WHAT TO DO: Write out all of the records below word for word, with no changes.

EXTRACTED INFORMATION:
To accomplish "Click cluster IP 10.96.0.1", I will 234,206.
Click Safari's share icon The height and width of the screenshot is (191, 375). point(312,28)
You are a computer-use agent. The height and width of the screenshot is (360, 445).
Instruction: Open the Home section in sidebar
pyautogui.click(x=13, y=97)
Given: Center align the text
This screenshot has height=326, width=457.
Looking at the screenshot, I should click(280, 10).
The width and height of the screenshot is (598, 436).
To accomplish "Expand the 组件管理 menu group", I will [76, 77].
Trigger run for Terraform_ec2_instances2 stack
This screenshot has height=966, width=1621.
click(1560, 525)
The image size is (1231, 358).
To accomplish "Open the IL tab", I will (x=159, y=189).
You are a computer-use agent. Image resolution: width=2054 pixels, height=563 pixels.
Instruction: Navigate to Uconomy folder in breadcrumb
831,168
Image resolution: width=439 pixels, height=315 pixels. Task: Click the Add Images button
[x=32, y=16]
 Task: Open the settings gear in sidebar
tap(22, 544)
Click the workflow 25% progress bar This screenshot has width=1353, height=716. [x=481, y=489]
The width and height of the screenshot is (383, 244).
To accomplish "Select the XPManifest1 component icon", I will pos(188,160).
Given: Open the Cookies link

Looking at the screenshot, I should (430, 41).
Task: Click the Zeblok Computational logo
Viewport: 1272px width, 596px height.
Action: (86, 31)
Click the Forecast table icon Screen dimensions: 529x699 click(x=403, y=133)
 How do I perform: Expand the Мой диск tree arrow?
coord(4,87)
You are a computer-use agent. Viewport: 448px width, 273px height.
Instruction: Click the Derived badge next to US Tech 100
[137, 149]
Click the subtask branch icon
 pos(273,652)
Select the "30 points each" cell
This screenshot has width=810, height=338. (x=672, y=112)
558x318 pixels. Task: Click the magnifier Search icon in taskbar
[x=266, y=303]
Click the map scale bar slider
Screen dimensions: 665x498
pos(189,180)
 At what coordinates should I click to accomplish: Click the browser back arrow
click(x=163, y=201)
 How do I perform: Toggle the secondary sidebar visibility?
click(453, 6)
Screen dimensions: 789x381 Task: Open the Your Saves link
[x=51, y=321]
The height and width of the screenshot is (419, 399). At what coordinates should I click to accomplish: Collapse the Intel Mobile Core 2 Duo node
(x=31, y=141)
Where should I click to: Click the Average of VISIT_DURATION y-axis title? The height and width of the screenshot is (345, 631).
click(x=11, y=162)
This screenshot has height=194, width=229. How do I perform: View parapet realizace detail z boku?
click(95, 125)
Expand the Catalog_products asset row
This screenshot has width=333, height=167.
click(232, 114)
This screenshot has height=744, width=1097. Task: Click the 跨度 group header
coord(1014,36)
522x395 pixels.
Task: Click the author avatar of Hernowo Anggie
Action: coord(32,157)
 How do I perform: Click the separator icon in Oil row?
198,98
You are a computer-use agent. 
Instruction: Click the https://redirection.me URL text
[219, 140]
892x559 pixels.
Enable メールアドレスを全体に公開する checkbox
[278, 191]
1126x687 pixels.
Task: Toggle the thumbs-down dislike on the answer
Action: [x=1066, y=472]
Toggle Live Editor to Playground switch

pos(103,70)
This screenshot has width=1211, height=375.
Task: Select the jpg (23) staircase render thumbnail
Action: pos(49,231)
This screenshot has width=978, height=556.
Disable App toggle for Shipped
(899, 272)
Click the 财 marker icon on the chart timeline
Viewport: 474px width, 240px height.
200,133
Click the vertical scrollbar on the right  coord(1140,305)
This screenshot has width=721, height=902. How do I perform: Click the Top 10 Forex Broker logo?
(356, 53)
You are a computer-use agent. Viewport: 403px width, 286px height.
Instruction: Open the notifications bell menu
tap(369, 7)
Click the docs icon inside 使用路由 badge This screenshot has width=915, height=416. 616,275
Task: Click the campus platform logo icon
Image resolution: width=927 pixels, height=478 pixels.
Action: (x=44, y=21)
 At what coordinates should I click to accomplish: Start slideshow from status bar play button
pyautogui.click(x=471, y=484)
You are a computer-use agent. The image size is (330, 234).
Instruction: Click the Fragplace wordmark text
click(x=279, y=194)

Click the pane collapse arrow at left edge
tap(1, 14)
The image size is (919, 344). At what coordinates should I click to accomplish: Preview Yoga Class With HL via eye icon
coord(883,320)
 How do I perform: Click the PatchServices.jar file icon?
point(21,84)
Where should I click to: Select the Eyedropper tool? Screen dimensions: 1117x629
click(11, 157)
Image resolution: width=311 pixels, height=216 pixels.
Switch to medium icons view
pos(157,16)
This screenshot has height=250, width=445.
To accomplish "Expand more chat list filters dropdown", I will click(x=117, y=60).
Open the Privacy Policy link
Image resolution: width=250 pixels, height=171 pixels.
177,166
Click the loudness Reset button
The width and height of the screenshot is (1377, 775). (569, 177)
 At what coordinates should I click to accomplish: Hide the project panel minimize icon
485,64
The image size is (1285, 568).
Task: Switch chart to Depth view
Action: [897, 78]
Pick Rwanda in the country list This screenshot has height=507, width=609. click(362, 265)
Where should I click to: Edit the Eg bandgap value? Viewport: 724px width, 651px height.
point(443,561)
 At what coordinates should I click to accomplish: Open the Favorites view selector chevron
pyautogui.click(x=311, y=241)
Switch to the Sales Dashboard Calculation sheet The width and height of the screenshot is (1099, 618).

SOLUTION BELOW:
To accomplish "Click cluster IP 10.96.0.1", I will 234,206.
Click Safari's share icon The height and width of the screenshot is (191, 375). point(312,28)
You are a computer-use agent. The height and width of the screenshot is (360, 445).
Instruction: Open the Home section in sidebar
pyautogui.click(x=13, y=97)
Given: Center align the text
This screenshot has height=326, width=457.
Looking at the screenshot, I should click(280, 10).
The width and height of the screenshot is (598, 436).
To accomplish "Expand the 组件管理 menu group", I will [76, 77].
Trigger run for Terraform_ec2_instances2 stack
This screenshot has height=966, width=1621.
click(1560, 525)
The image size is (1231, 358).
To accomplish "Open the IL tab", I will (x=159, y=189).
You are a computer-use agent. Image resolution: width=2054 pixels, height=563 pixels.
Instruction: Navigate to Uconomy folder in breadcrumb
831,168
Image resolution: width=439 pixels, height=315 pixels. Task: Click the Add Images button
[x=32, y=16]
 Task: Open the settings gear in sidebar
tap(22, 544)
Click the workflow 25% progress bar This screenshot has width=1353, height=716. [x=481, y=489]
The width and height of the screenshot is (383, 244).
To accomplish "Select the XPManifest1 component icon", I will pos(188,160).
Given: Open the Cookies link

Looking at the screenshot, I should (430, 41).
Task: Click the Zeblok Computational logo
Viewport: 1272px width, 596px height.
Action: (86, 31)
Click the Forecast table icon Screen dimensions: 529x699 click(x=403, y=133)
 How do I perform: Expand the Мой диск tree arrow?
coord(4,87)
You are a computer-use agent. Viewport: 448px width, 273px height.
Instruction: Click the Derived badge next to US Tech 100
[137, 149]
Click the subtask branch icon
 pos(273,652)
Select the "30 points each" cell
This screenshot has width=810, height=338. (x=672, y=112)
558x318 pixels. Task: Click the magnifier Search icon in taskbar
[x=266, y=303]
Click the map scale bar slider
Screen dimensions: 665x498
pos(189,180)
 At what coordinates should I click to accomplish: Click the browser back arrow
click(x=163, y=201)
 How do I perform: Toggle the secondary sidebar visibility?
click(453, 6)
Screen dimensions: 789x381 Task: Open the Your Saves link
[x=51, y=321]
The height and width of the screenshot is (419, 399). At what coordinates should I click to accomplish: Collapse the Intel Mobile Core 2 Duo node
(x=31, y=141)
Where should I click to: Click the Average of VISIT_DURATION y-axis title? The height and width of the screenshot is (345, 631).
click(x=11, y=162)
This screenshot has height=194, width=229. How do I perform: View parapet realizace detail z boku?
click(95, 125)
Expand the Catalog_products asset row
This screenshot has width=333, height=167.
click(232, 114)
This screenshot has height=744, width=1097. Task: Click the 跨度 group header
coord(1014,36)
522x395 pixels.
Task: Click the author avatar of Hernowo Anggie
Action: coord(32,157)
 How do I perform: Click the separator icon in Oil row?
198,98
You are a computer-use agent. 
Instruction: Click the https://redirection.me URL text
[219, 140]
892x559 pixels.
Enable メールアドレスを全体に公開する checkbox
[278, 191]
1126x687 pixels.
Task: Toggle the thumbs-down dislike on the answer
Action: [x=1066, y=472]
Toggle Live Editor to Playground switch

pos(103,70)
This screenshot has width=1211, height=375.
Task: Select the jpg (23) staircase render thumbnail
Action: pos(49,231)
This screenshot has width=978, height=556.
Disable App toggle for Shipped
(899, 272)
Click the 财 marker icon on the chart timeline
Viewport: 474px width, 240px height.
200,133
Click the vertical scrollbar on the right  coord(1140,305)
This screenshot has width=721, height=902. How do I perform: Click the Top 10 Forex Broker logo?
(356, 53)
You are a computer-use agent. Viewport: 403px width, 286px height.
Instruction: Open the notifications bell menu
tap(369, 7)
Click the docs icon inside 使用路由 badge This screenshot has width=915, height=416. 616,275
Task: Click the campus platform logo icon
Image resolution: width=927 pixels, height=478 pixels.
Action: (x=44, y=21)
 At what coordinates should I click to accomplish: Start slideshow from status bar play button
pyautogui.click(x=471, y=484)
You are a computer-use agent. The image size is (330, 234).
Instruction: Click the Fragplace wordmark text
click(x=279, y=194)

Click the pane collapse arrow at left edge
tap(1, 14)
The image size is (919, 344). At what coordinates should I click to accomplish: Preview Yoga Class With HL via eye icon
coord(883,320)
 How do I perform: Click the PatchServices.jar file icon?
point(21,84)
Where should I click to: Select the Eyedropper tool? Screen dimensions: 1117x629
click(11, 157)
Image resolution: width=311 pixels, height=216 pixels.
Switch to medium icons view
pos(157,16)
This screenshot has height=250, width=445.
To accomplish "Expand more chat list filters dropdown", I will click(x=117, y=60).
Open the Privacy Policy link
Image resolution: width=250 pixels, height=171 pixels.
177,166
Click the loudness Reset button
The width and height of the screenshot is (1377, 775). (569, 177)
 At what coordinates should I click to accomplish: Hide the project panel minimize icon
485,64
The image size is (1285, 568).
Task: Switch chart to Depth view
Action: [897, 78]
Pick Rwanda in the country list This screenshot has height=507, width=609. click(362, 265)
Where should I click to: Edit the Eg bandgap value? Viewport: 724px width, 651px height.
point(443,561)
 At what coordinates should I click to accomplish: Open the Favorites view selector chevron
pyautogui.click(x=311, y=241)
Switch to the Sales Dashboard Calculation sheet The width and height of the screenshot is (1099, 618).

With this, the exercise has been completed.